FICHE PERSONNAGE

« 40 ans. Un homme sec et noueux, avec une grosse tête, un mufle de lion. D’une laideur puissante.

Très intelligent, très fort, mais ne pouvant rien faire, paralysé par l’administrateur ; et coupant dès lors des jambes et des bras au petit bonheur. Très violent et très dur, par moments. Très mal secondé d’ailleurs.

Lui donner un rôle dans le sens de la vérité. Où en était la chirurgie militaire, et le rôle qu’elle a pu jouer. »

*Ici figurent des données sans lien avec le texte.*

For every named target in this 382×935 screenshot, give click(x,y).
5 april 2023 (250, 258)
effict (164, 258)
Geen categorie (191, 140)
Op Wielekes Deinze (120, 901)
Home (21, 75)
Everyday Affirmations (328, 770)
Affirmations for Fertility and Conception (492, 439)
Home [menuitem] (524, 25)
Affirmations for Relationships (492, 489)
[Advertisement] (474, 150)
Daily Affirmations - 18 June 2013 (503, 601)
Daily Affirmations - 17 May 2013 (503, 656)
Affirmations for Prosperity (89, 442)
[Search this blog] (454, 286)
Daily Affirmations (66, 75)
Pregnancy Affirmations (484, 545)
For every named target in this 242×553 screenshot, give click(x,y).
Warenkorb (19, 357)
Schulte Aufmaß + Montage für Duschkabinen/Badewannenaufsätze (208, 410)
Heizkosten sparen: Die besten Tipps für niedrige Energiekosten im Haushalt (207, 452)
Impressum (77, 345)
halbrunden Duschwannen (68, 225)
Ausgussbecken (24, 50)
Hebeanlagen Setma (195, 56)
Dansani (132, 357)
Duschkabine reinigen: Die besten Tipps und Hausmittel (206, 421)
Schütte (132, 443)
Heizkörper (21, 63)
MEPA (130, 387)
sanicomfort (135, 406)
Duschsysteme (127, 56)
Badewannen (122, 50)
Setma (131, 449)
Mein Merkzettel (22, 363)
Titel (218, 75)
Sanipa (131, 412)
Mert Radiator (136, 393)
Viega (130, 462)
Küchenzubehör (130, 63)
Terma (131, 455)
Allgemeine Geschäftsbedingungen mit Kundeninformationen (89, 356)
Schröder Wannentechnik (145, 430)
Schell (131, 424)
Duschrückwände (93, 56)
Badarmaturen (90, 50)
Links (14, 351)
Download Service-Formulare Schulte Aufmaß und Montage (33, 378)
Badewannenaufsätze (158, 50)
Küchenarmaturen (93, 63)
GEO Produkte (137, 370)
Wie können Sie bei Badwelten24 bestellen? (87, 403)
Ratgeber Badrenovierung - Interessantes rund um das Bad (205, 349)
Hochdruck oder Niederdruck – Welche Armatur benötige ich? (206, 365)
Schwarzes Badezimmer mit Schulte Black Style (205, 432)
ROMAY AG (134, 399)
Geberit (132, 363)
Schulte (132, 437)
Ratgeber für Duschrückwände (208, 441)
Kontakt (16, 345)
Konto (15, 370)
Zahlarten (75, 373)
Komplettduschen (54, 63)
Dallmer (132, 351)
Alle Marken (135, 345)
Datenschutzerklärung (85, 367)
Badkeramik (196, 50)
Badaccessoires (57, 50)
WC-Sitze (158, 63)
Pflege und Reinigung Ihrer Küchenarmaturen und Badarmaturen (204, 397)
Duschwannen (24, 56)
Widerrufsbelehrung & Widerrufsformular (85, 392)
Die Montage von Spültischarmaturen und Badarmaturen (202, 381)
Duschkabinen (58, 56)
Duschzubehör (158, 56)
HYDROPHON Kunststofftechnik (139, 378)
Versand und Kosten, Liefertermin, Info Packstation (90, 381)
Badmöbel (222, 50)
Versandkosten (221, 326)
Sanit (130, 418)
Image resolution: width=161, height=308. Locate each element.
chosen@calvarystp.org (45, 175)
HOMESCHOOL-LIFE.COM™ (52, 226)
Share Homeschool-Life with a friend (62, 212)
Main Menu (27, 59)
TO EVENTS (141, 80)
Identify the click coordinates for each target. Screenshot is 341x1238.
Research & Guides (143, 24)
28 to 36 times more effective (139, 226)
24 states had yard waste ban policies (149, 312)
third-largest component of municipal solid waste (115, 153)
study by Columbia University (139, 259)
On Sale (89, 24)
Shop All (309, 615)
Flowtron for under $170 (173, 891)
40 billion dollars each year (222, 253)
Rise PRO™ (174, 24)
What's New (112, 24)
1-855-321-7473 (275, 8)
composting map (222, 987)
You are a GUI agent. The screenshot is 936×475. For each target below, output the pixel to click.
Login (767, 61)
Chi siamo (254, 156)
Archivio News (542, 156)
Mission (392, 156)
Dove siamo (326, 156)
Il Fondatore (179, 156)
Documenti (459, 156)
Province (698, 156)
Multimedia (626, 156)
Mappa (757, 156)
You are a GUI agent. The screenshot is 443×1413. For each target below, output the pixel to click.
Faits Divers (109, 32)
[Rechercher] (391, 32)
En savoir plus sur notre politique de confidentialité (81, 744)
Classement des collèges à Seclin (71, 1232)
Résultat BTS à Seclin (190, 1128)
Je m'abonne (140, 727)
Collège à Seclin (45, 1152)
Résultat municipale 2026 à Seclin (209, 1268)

Documents préparatoires de La Débâcle, NAF 10286, f° 117.

BIOGRAPHIE

Médecin-major au 106e de ligne (colonel de Vineuil). Gros homme à la tête puissante, au mufle de lion. À Reims, le 22 août, rencontrant l’empereur entouré d’une brillante escorte, il a vu à fond, de son coup d’œil de praticien, cette face très pâle et déjà tirée, ces yeux vacillants, comme troublés et pleins d’eau, et d’un mot il à arrêté son diagnostic : Foutu. Pendant la bataille de Sedan, il installe son ambulance dans la fabrique Delaherche, qui s’encombre bientôt de blessés ; c’est un déchargement affreux de pauvres gens, les uns d’une pâleur verdâtre, les autres violacés de congestion. Les opérations se succèdent, les minces couteaux d’acier luisent, les scies ont à peine un petit bruit de râpe, le sang coule par jets brusques, c’est un va-et-vient rapide d’amputés. Derrière un massif de cytises, on a établi le charnier où sont jetés les morts, raidis dans le dernier râle ; et près des cadavres, pêle-mêle, des jambes et des bras coupés s’entassent aussi, tout ce qu’on rogne, tout ce qu’on abat sur les tables d’opération.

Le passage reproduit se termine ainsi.